---- Text

Apoptosis is a fundamental cellular activity to maintain the physiological balance of the organism and plays a necessary role as a protective mechanism against carcinogenesis by eliminating damaged cells or cells that proliferate excessively (13). Knowing the background level of apoptotic cells throughout the drug discovery and screening process becomes increasingly important, as recent studies have found that natural and synthetic compounds affect apoptosis. Chemoprevention and chemotherapy, including the use of natural products, synthetic compounds, or dietary substances, are promising ways to stop or reverse the process of carcinogenesis. In this study, the inhibitory activity of the methyl esters and derivatives isolated from E. kansui and their effect on apoptosis and cell cycle distribution in the human gastric cancer cell line (SGC-7901) were evaluated by using trypan-blue, MTT (3-(4,5-dimethyl thiazol-2yl)- 2,5- diphenyltetrazolium bromide), and FCM (flow cytometry) assays. 5-fluorouracile (5-FU), the most widely used chemotherapeutic drug in clinical practice, was used for a positive control.

 

MATERIALS AND METHODS

Plant Materials

The plant Euphorbia kansui was collected in Tianshui, China, by the Gansu Provincial Medical Company in October 2003 and the voucher specimen was retained in our laboratory for future reference. To increase the overall extract yield, the air-dried roots of E. kansui (1 kg) were pulverized in a grinder and dissolved in acetone for 20 min at 60 ^oC. After filtration, the solid residue was soaked in 2% tartaric acid and incubated at room temperature for 30 min. The resulting fluid was extracted with ethanol-chloroform (1:1). The extract was then mixed with 2% Na₂CO₃ and 100% ethanol, concentrated under reduced pressure, and lyophilized to yield 127.3 g light yellow extract. The extract was purified by HPLC method and the chemical constituents were identified by gas chromatography-mass spectrometry (GC-MS). 

Cell Cultures

The human gastric SGC-7901 cell line was obtained from the Shanghai Institute of Cell Biology, the Chinese Academy of Sciences, which provides SGC-7901 for research for a long time. Cells were routinely maintained at 37 ^oC in 5% CO₂ as subconfluent monolayers in 20 ml culture flasks in the laboratory of Lanzhou Army Hospital in China. Prior to treatment, the cells were cultured in RPMI 1640 medium supplemented with 10% fetal bovine serum (FBS), 2% penicillin-streptomycin, and 1% L-glutamine overnight. The experimental procedure was approved by the Chinese Academy of Medical Sciences, China.

--------
---- Source material

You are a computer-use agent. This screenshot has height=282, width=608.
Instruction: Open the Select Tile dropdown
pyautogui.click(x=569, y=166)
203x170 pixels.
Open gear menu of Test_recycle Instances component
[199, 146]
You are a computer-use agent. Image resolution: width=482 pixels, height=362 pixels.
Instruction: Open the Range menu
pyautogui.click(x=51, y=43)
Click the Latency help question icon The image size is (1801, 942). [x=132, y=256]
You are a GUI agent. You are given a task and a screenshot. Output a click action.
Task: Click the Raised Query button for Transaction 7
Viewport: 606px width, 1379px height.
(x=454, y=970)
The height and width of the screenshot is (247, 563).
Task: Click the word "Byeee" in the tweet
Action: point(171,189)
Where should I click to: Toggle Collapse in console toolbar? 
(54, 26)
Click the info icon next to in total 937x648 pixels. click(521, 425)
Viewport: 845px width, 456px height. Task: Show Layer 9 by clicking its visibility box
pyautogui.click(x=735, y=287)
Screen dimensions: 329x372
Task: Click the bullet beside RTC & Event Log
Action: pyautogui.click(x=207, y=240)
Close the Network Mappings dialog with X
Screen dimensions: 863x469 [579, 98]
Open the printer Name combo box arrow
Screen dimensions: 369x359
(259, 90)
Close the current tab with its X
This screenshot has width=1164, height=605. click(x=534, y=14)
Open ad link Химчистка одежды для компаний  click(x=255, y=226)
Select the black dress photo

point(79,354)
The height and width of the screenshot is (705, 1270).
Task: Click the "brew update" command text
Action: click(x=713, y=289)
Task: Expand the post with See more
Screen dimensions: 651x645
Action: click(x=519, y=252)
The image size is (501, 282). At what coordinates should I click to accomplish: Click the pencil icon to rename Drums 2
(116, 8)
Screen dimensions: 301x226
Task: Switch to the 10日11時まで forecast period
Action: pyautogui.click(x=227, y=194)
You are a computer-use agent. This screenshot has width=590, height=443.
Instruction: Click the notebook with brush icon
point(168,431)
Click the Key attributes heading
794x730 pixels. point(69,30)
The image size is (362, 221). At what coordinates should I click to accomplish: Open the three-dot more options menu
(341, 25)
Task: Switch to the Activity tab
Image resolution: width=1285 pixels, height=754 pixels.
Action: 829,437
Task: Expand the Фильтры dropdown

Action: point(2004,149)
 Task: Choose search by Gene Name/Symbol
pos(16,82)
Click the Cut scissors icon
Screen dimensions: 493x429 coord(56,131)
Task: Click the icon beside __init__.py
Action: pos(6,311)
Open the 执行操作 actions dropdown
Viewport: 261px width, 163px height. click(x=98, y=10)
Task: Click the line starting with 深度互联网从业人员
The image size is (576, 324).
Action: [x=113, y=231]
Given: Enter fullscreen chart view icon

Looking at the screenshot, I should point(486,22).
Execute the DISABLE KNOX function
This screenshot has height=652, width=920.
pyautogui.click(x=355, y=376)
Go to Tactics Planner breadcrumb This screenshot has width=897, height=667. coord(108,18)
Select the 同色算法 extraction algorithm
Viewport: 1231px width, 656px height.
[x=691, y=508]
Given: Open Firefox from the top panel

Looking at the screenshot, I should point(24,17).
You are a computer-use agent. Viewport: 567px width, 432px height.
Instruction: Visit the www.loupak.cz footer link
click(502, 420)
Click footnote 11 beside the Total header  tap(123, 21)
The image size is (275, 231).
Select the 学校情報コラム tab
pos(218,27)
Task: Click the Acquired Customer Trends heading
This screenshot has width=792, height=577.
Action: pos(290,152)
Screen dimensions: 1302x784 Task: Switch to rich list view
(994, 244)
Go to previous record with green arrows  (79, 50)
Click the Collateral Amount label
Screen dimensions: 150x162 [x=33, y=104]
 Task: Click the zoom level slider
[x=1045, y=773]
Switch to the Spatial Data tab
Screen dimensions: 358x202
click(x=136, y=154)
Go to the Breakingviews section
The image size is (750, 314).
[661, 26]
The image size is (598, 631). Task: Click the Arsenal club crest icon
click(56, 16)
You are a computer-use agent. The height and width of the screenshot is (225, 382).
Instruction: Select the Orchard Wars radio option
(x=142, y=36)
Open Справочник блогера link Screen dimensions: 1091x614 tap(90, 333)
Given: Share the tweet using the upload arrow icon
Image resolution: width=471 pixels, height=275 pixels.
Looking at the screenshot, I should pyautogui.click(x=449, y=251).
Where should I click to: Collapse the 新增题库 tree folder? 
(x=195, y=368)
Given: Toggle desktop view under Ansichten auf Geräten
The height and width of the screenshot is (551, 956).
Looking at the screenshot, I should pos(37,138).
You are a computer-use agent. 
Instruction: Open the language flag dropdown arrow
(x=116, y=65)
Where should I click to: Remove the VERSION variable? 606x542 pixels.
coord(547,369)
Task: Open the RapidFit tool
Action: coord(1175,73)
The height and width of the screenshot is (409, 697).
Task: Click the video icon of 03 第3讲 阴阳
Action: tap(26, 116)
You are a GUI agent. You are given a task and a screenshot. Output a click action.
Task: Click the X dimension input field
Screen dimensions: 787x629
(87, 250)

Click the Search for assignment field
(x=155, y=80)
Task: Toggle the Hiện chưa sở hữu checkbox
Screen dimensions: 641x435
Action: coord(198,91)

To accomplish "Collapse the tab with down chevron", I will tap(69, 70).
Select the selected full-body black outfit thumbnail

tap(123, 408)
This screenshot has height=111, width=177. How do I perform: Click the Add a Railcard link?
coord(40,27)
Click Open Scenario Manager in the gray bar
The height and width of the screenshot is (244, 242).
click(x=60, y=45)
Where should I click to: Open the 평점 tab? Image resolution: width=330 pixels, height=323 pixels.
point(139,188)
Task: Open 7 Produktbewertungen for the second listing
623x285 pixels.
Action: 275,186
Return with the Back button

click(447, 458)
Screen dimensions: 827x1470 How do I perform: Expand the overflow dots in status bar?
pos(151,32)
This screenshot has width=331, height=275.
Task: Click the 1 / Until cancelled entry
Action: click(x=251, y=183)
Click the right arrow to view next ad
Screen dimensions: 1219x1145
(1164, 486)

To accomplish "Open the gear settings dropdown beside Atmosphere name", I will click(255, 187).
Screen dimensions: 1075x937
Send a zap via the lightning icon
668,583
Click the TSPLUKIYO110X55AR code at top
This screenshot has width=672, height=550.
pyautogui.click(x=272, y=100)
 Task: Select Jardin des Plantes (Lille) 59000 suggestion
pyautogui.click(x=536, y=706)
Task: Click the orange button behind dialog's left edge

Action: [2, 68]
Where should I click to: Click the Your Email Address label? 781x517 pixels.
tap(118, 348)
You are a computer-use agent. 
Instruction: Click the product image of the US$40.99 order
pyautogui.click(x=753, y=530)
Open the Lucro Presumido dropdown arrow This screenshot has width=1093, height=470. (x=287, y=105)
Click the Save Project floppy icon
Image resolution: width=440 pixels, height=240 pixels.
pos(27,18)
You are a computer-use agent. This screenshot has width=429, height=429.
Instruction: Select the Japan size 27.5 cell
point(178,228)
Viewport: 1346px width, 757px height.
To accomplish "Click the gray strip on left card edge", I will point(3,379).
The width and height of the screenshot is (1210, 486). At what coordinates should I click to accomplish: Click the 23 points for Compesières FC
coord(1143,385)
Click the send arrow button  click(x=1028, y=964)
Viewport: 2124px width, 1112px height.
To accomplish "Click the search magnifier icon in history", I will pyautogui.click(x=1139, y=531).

--------

> _Problem description_: Please copy the passage from the Euphorbia kansui text word for word, starting with "Plant Materials" and going on through "chromatography-mass spectrometry (GC-MS).".

> _The completed task_:
Plant Materials

The plant Euphorbia kansui was collected in Tianshui, China, by the Gansu Provincial Medical Company in October 2003 and the voucher specimen was retained in our laboratory for future reference. To increase the overall extract yield, the air-dried roots of E. kansui (1 kg) were pulverized in a grinder and dissolved in acetone for 20 min at 60 ^oC. After filtration, the solid residue was soaked in 2% tartaric acid and incubated at room temperature for 30 min. The resulting fluid was extracted with ethanol-chloroform (1:1). The extract was then mixed with 2% Na₂CO₃ and 100% ethanol, concentrated under reduced pressure, and lyophilized to yield 127.3 g light yellow extract. The extract was purified by HPLC method and the chemical constituents were identified by gas chromatography-mass spectrometry (GC-MS).